#### [What you should do]
Once you find the line with "You are a computer-use agent. Screen" in the entries below, return exactly every line from it through the line with "Instruction: Click the".

#### [Stored records]
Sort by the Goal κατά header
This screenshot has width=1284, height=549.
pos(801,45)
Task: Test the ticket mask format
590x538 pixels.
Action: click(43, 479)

--

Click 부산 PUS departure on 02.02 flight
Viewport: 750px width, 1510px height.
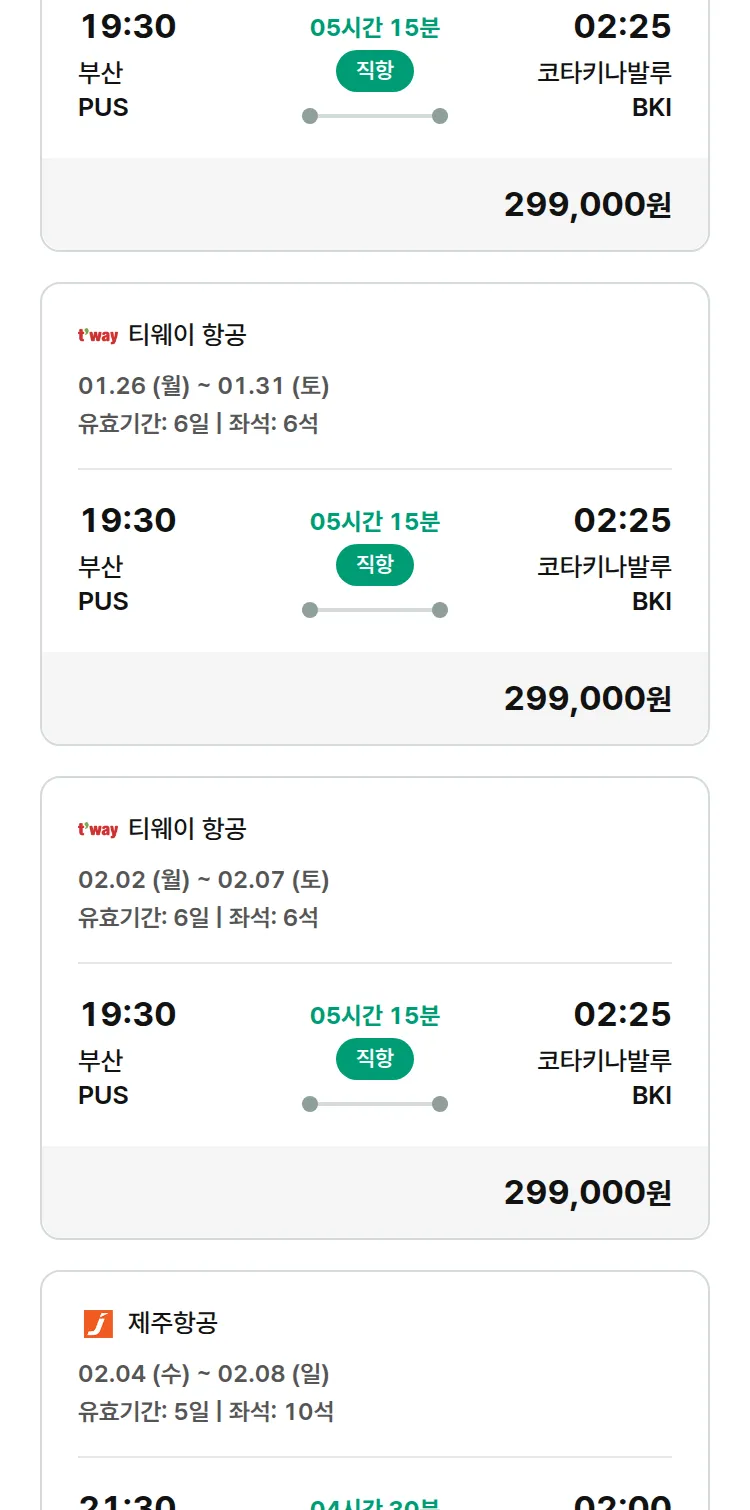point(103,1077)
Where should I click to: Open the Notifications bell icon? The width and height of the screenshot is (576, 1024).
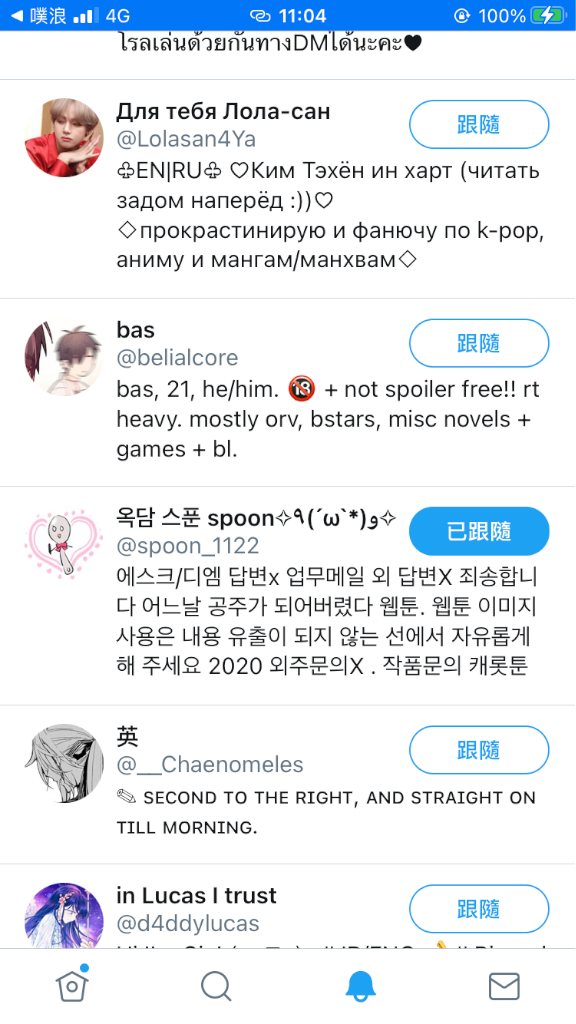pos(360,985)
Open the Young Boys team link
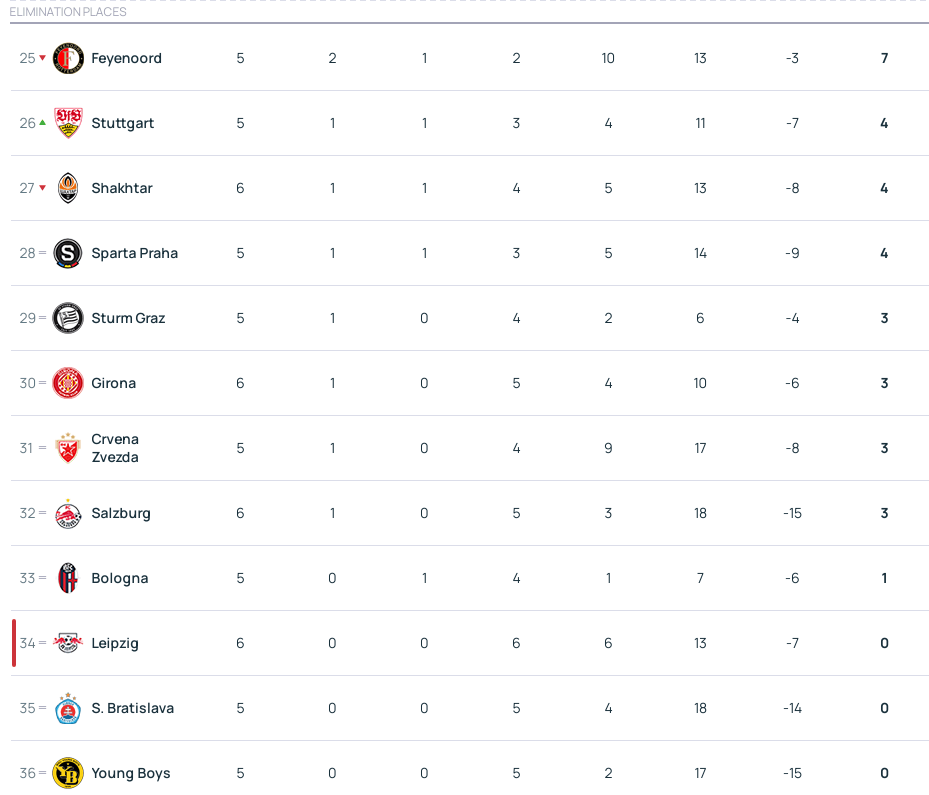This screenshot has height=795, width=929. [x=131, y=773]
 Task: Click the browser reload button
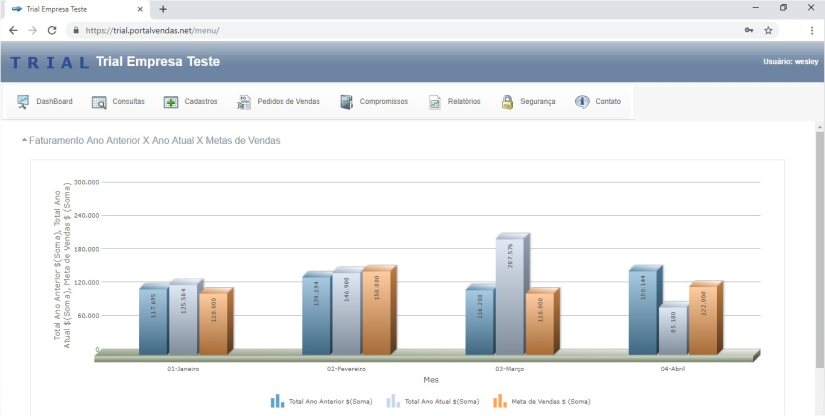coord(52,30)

--

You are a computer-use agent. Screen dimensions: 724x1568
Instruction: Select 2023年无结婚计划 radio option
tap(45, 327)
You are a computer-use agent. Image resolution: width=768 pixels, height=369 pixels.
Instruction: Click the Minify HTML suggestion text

#### [Task solution]
You are a computer-use agent. Screen dimensions: 724x1568
Instruction: Select 2023年无结婚计划 radio option
tap(45, 327)
You are a computer-use agent. Image resolution: width=768 pixels, height=369 pixels.
Instruction: Click the Minify HTML suggestion text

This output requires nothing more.